MANILA, Philippines -- Saudi Arabia, a country considered as recession-proof due to its oil-based economy, will establish agricultural trade with the Philippines.

An estimated $238.6 million will be alloted by the Saudis to set up cash crop fruit plantations consisting of bananas, mangoes, and pineapples, an agriculture official said. The investment will also help support the country’s aquaculture and halala food processing industries.

These investments are being made so that the kingdom could meet its increasing demand for fruits, vegetables, and livestock.

These initiatives, among others, will be discussed by Department of Agriculture (DA) executives who will visit Saudi Arabia. The move is part of the country’s preliminary effort before Saudi Arabia’s ministers of commerce and agriculture undertakes a trade mission to the Philippines in April.

Earlier, the Saudis have expressed their intentions to increase investments in the Philippines during a visit by President Gloria Macapagal-Arroyo to Riyadh.

Besides Philippine bananas and mangoes, investors from the oil-rich kingdom are interested in basmati rice, corn, cassava, sugar, animal fodder, fisheries, and red meat.

Riyahd reportedly issued royal orders that called for the formation of a ministerial team to be led by the Saudi Minister of Commerce and Industry assisted by the Ministers of Agriculture, Foreign Affairs, and Finance.

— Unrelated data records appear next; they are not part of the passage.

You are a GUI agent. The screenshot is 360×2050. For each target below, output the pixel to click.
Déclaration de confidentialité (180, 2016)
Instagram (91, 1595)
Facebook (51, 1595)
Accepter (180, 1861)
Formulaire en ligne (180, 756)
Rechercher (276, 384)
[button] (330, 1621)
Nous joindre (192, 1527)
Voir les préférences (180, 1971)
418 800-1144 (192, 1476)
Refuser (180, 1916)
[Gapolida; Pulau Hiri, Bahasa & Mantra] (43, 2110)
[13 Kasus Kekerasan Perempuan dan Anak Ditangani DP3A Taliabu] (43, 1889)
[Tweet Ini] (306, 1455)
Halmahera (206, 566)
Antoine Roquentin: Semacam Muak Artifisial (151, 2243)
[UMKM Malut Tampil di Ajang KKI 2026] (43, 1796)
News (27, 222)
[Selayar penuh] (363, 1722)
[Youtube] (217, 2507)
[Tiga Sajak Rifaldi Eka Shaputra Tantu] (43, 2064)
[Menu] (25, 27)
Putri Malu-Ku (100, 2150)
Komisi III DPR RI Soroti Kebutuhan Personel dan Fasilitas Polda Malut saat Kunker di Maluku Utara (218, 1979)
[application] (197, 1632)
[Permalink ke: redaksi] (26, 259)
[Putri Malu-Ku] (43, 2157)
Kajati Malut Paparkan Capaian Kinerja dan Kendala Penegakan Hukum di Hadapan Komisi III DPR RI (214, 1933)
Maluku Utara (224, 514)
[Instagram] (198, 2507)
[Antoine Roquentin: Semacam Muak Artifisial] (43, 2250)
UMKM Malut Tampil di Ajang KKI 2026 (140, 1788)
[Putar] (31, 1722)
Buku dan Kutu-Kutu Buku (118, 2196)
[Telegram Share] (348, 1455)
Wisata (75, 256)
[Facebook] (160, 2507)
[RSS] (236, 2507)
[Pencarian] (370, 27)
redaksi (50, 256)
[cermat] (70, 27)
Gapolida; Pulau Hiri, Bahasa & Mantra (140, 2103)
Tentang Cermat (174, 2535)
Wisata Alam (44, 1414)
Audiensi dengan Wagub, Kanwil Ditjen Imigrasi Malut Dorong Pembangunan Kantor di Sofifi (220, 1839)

The royal order will reportedly implement the King Abdullah Initiative for Saudi agricultural investment abroad in countries with high agricultural potential like the Philippines.

Earlier, the Philippines and Bahrain have formed a joint committee that will implement an accord intended to formulate a general framework for cooperation in the fields of agriculture and fisheries between both countries.

The memorandum on understanding on agro-fisheries cooperation between Manila and Manama was among the agreements signed during president Arroyo's visit to Bahrain last January.